At any rate, I think these struggles that God’s people have with His ways and teachings often get over looked. They seem to be fodder for condemning those who we disagree with rather than warnings that taking on the real gospel will be uncomfortable and we are easily drawn away by other visions of the gospel. It seems to be a natural part of how we interact with God to struggle like this.
posted November 4, 2008 at 1:55 pm
Rebeccat-
“They seem to be fodder for condemning those who we disagree with rather than warnings that taking on the real gospel will be uncomfortable and we are easily drawn away by other visions of the gospel.”
I see what you are saying, but the real gospel is actually quite liberating. Does it mean an easy life? Certainly not (The Cost of Discipleship). However, people should see the gospel as just that- good news.

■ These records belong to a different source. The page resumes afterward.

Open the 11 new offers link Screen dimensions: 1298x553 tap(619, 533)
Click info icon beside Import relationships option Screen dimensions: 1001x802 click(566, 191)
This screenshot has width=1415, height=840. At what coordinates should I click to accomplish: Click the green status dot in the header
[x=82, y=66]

In regards to the “other visions of the gospel” you mention, it seems to be more of a problem in which people are too limited in their appreciation of, participation in, and proclamation of the gospel (Scot’s post yesterday on Acts 20 display a more complete gospel). That is different than the preaching of a different gospel in which things are actually being added or changed.
That being said, I appreciate your emphasis on our need to look in the mirror.
posted November 4, 2008 at 2:06 pm
Sorry Rebeccat. I just realized I didn’t submit my name in that last comment (I am too used to the old Jesus Creed site that kept it automatically).